Top of Passage provided

Service Supervision Hierarchy

Supervisor Restart Hierarchy

The health system uses a multi-layer resilience architecture with spawn storm prevention:

Layer Component Trigger What It Supervises Spawn Guards
Cache StatusLineFastPath Every 5s (tmux) N/A (read-only) N/A
1 CombinedStatusLine Cache miss GPS, SHM (fallback only) GPS heartbeat gate
2 GlobalProcessSupervisor 30s loop HealthVerifier, SHM, TranscriptMonitors OS dup check, re-registration, 120s staleness
2 GlobalServiceCoordinator 15s loop Constraint services (api, dashboard) OS dup check, orphan kill, 2m cooldown, 6/hr limit
3 HealthVerifier 60s loop Databases, Services, Processes N/A

Key Guarantee: If any service dies, it will be restarted within:

  • 30 seconds (by GlobalProcessSupervisor)
  • Or the next cache miss (by CombinedStatusLine as fallback supervisor, only if GPS is also dead)

Bottom of Passage provided
Top of Data

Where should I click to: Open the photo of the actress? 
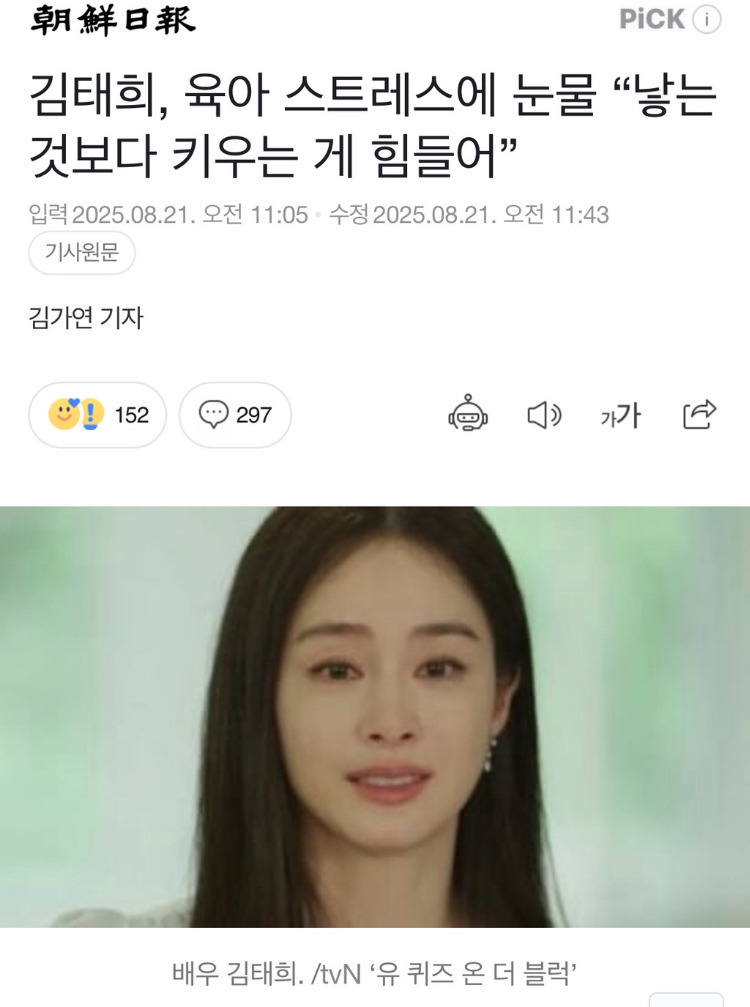(x=375, y=717)
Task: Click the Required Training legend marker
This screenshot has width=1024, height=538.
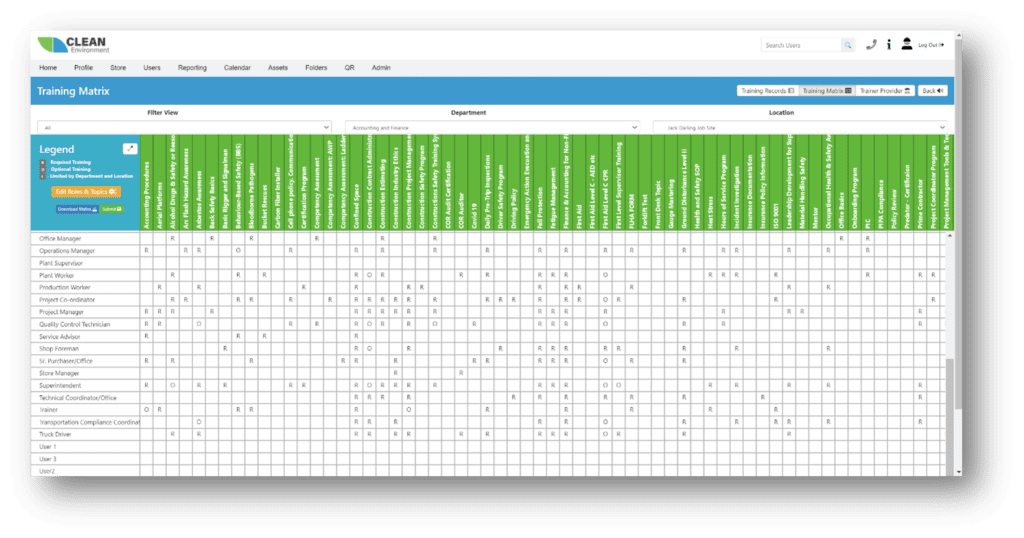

Bottom of Data

About this exercise: Transcribe the entire text on the service supervision hierarchy word for word. The material shown after the text comes from a separate, unrelated source.

Answer area:
Service Supervision Hierarchy

Supervisor Restart Hierarchy

The health system uses a multi-layer resilience architecture with spawn storm prevention:

Layer Component Trigger What It Supervises Spawn Guards
Cache StatusLineFastPath Every 5s (tmux) N/A (read-only) N/A
1 CombinedStatusLine Cache miss GPS, SHM (fallback only) GPS heartbeat gate
2 GlobalProcessSupervisor 30s loop HealthVerifier, SHM, TranscriptMonitors OS dup check, re-registration, 120s staleness
2 GlobalServiceCoordinator 15s loop Constraint services (api, dashboard) OS dup check, orphan kill, 2m cooldown, 6/hr limit
3 HealthVerifier 60s loop Databases, Services, Processes N/A

Key Guarantee: If any service dies, it will be restarted within:

  • 30 seconds (by GlobalProcessSupervisor)
  • Or the next cache miss (by CombinedStatusLine as fallback supervisor, only if GPS is also dead)